## WORK INSTRUCTION
What follows is a listing. Return every line of it exactly.

[Start of Attachment]

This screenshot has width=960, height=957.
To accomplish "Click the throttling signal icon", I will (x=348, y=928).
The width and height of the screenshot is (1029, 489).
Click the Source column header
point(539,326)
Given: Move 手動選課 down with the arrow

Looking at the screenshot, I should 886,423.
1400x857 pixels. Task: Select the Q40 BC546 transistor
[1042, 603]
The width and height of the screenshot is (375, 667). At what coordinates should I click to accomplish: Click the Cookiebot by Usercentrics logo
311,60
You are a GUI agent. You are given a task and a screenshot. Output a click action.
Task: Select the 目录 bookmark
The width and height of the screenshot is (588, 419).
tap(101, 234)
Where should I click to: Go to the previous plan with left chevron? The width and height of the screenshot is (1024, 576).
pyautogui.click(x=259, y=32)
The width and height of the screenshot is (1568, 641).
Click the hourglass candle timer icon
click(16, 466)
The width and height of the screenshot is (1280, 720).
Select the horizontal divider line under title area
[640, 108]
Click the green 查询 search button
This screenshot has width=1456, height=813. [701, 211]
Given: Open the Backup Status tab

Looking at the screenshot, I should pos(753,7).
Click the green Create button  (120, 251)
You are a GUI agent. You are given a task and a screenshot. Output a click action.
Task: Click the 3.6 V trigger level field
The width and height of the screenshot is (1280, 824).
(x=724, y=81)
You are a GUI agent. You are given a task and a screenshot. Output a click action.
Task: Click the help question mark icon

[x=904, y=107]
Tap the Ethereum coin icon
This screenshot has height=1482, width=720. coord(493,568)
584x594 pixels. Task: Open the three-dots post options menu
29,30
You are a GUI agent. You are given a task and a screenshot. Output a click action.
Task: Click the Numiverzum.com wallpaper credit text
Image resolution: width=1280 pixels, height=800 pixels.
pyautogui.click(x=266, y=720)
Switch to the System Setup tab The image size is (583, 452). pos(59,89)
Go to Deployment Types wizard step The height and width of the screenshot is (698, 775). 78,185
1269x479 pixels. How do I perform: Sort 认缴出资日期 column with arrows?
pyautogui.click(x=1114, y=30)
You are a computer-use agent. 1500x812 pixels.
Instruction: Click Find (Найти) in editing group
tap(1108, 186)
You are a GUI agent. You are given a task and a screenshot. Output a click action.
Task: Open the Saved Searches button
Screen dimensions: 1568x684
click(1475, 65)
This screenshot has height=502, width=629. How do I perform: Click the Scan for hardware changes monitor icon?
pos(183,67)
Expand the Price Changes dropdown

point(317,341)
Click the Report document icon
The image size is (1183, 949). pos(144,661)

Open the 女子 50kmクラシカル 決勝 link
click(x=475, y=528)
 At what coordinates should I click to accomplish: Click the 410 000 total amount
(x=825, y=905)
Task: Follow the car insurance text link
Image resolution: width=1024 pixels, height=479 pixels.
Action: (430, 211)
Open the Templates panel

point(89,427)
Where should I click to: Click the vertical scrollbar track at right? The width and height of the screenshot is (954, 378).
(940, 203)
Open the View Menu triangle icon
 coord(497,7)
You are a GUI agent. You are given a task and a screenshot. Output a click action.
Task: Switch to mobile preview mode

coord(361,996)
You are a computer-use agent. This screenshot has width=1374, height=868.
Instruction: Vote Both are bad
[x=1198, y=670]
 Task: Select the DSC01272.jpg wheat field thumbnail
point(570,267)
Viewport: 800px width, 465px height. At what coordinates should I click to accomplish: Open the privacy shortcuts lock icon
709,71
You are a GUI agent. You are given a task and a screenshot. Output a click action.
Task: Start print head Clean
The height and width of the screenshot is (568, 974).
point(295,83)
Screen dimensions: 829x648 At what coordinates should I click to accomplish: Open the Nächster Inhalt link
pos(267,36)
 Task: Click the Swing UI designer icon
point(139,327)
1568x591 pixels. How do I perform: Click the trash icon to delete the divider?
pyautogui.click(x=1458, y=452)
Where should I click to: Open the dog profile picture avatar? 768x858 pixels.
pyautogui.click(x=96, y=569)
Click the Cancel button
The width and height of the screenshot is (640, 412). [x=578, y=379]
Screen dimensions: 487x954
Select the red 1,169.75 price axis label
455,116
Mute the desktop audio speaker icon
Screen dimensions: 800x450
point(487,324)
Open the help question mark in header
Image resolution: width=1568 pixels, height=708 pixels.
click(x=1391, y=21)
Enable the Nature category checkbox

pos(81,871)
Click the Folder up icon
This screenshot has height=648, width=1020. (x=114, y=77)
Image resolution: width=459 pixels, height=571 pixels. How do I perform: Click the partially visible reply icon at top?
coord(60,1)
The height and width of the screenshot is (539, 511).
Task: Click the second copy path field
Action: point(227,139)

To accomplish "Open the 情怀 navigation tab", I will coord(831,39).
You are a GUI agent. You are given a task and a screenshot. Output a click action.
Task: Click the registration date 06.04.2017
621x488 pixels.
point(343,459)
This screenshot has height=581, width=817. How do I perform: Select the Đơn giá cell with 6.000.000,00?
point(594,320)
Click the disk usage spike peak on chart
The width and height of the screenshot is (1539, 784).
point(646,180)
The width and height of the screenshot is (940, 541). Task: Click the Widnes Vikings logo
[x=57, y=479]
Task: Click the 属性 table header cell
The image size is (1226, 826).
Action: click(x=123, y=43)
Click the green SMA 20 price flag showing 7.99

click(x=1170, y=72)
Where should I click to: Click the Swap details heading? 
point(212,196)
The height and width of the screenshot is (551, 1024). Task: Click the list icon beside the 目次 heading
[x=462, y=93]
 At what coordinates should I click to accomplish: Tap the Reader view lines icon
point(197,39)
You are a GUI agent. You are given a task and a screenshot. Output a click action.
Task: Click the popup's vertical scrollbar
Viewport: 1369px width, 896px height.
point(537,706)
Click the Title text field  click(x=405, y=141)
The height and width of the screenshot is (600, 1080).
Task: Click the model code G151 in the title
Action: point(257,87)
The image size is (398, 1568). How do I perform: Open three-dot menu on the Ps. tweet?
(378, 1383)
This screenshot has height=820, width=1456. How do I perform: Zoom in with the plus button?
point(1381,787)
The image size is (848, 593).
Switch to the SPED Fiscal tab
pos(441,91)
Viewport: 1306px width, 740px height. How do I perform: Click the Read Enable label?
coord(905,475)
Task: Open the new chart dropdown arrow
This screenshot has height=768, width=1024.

[End of Attachment]

## RESULT BELOW
This screenshot has width=960, height=957.
To accomplish "Click the throttling signal icon", I will (x=348, y=928).
The width and height of the screenshot is (1029, 489).
Click the Source column header
point(539,326)
Given: Move 手動選課 down with the arrow

Looking at the screenshot, I should 886,423.
1400x857 pixels. Task: Select the Q40 BC546 transistor
[1042, 603]
The width and height of the screenshot is (375, 667). At what coordinates should I click to accomplish: Click the Cookiebot by Usercentrics logo
311,60
You are a GUI agent. You are given a task and a screenshot. Output a click action.
Task: Select the 目录 bookmark
The width and height of the screenshot is (588, 419).
tap(101, 234)
Where should I click to: Go to the previous plan with left chevron? The width and height of the screenshot is (1024, 576).
pyautogui.click(x=259, y=32)
The width and height of the screenshot is (1568, 641).
Click the hourglass candle timer icon
click(16, 466)
The width and height of the screenshot is (1280, 720).
Select the horizontal divider line under title area
[640, 108]
Click the green 查询 search button
This screenshot has width=1456, height=813. [701, 211]
Given: Open the Backup Status tab

Looking at the screenshot, I should pos(753,7).
Click the green Create button  (120, 251)
You are a GUI agent. You are given a task and a screenshot. Output a click action.
Task: Click the 3.6 V trigger level field
The width and height of the screenshot is (1280, 824).
(x=724, y=81)
You are a GUI agent. You are given a task and a screenshot. Output a click action.
Task: Click the help question mark icon

[x=904, y=107]
Tap the Ethereum coin icon
This screenshot has height=1482, width=720. coord(493,568)
584x594 pixels. Task: Open the three-dots post options menu
29,30
You are a GUI agent. You are given a task and a screenshot. Output a click action.
Task: Click the Numiverzum.com wallpaper credit text
Image resolution: width=1280 pixels, height=800 pixels.
pyautogui.click(x=266, y=720)
Switch to the System Setup tab The image size is (583, 452). pos(59,89)
Go to Deployment Types wizard step The height and width of the screenshot is (698, 775). 78,185
1269x479 pixels. How do I perform: Sort 认缴出资日期 column with arrows?
pyautogui.click(x=1114, y=30)
You are a computer-use agent. 1500x812 pixels.
Instruction: Click Find (Найти) in editing group
tap(1108, 186)
You are a GUI agent. You are given a task and a screenshot. Output a click action.
Task: Open the Saved Searches button
Screen dimensions: 1568x684
click(1475, 65)
This screenshot has height=502, width=629. How do I perform: Click the Scan for hardware changes monitor icon?
pos(183,67)
Expand the Price Changes dropdown

point(317,341)
Click the Report document icon
The image size is (1183, 949). pos(144,661)

Open the 女子 50kmクラシカル 決勝 link
click(x=475, y=528)
 At what coordinates should I click to accomplish: Click the 410 000 total amount
(x=825, y=905)
Task: Follow the car insurance text link
Image resolution: width=1024 pixels, height=479 pixels.
Action: (430, 211)
Open the Templates panel

point(89,427)
Where should I click to: Click the vertical scrollbar track at right? The width and height of the screenshot is (954, 378).
(940, 203)
Open the View Menu triangle icon
 coord(497,7)
You are a GUI agent. You are given a task and a screenshot. Output a click action.
Task: Switch to mobile preview mode

coord(361,996)
You are a computer-use agent. This screenshot has width=1374, height=868.
Instruction: Vote Both are bad
[x=1198, y=670]
 Task: Select the DSC01272.jpg wheat field thumbnail
point(570,267)
Viewport: 800px width, 465px height. At what coordinates should I click to accomplish: Open the privacy shortcuts lock icon
709,71
You are a GUI agent. You are given a task and a screenshot. Output a click action.
Task: Start print head Clean
The height and width of the screenshot is (568, 974).
point(295,83)
Screen dimensions: 829x648 At what coordinates should I click to accomplish: Open the Nächster Inhalt link
pos(267,36)
 Task: Click the Swing UI designer icon
point(139,327)
1568x591 pixels. How do I perform: Click the trash icon to delete the divider?
pyautogui.click(x=1458, y=452)
Where should I click to: Open the dog profile picture avatar? 768x858 pixels.
pyautogui.click(x=96, y=569)
Click the Cancel button
The width and height of the screenshot is (640, 412). [x=578, y=379]
Screen dimensions: 487x954
Select the red 1,169.75 price axis label
455,116
Mute the desktop audio speaker icon
Screen dimensions: 800x450
point(487,324)
Open the help question mark in header
Image resolution: width=1568 pixels, height=708 pixels.
click(x=1391, y=21)
Enable the Nature category checkbox

pos(81,871)
Click the Folder up icon
This screenshot has height=648, width=1020. (x=114, y=77)
Image resolution: width=459 pixels, height=571 pixels. How do I perform: Click the partially visible reply icon at top?
coord(60,1)
The height and width of the screenshot is (539, 511).
Task: Click the second copy path field
Action: point(227,139)

To accomplish "Open the 情怀 navigation tab", I will coord(831,39).
You are a GUI agent. You are given a task and a screenshot. Output a click action.
Task: Click the registration date 06.04.2017
621x488 pixels.
point(343,459)
This screenshot has height=581, width=817. How do I perform: Select the Đơn giá cell with 6.000.000,00?
point(594,320)
Click the disk usage spike peak on chart
The width and height of the screenshot is (1539, 784).
point(646,180)
The width and height of the screenshot is (940, 541). Task: Click the Widnes Vikings logo
[x=57, y=479]
Task: Click the 属性 table header cell
The image size is (1226, 826).
Action: click(x=123, y=43)
Click the green SMA 20 price flag showing 7.99

click(x=1170, y=72)
Where should I click to: Click the Swap details heading? 
point(212,196)
The height and width of the screenshot is (551, 1024). Task: Click the list icon beside the 目次 heading
[x=462, y=93]
 At what coordinates should I click to accomplish: Tap the Reader view lines icon
point(197,39)
You are a GUI agent. You are given a task and a screenshot. Output a click action.
Task: Click the popup's vertical scrollbar
Viewport: 1369px width, 896px height.
point(537,706)
Click the Title text field  click(x=405, y=141)
The height and width of the screenshot is (600, 1080).
Task: Click the model code G151 in the title
Action: point(257,87)
The image size is (398, 1568). How do I perform: Open three-dot menu on the Ps. tweet?
(378, 1383)
This screenshot has height=820, width=1456. How do I perform: Zoom in with the plus button?
point(1381,787)
The image size is (848, 593).
Switch to the SPED Fiscal tab
pos(441,91)
Viewport: 1306px width, 740px height. How do I perform: Click the Read Enable label?
coord(905,475)
Task: Open the new chart dropdown arrow
This screenshot has height=768, width=1024.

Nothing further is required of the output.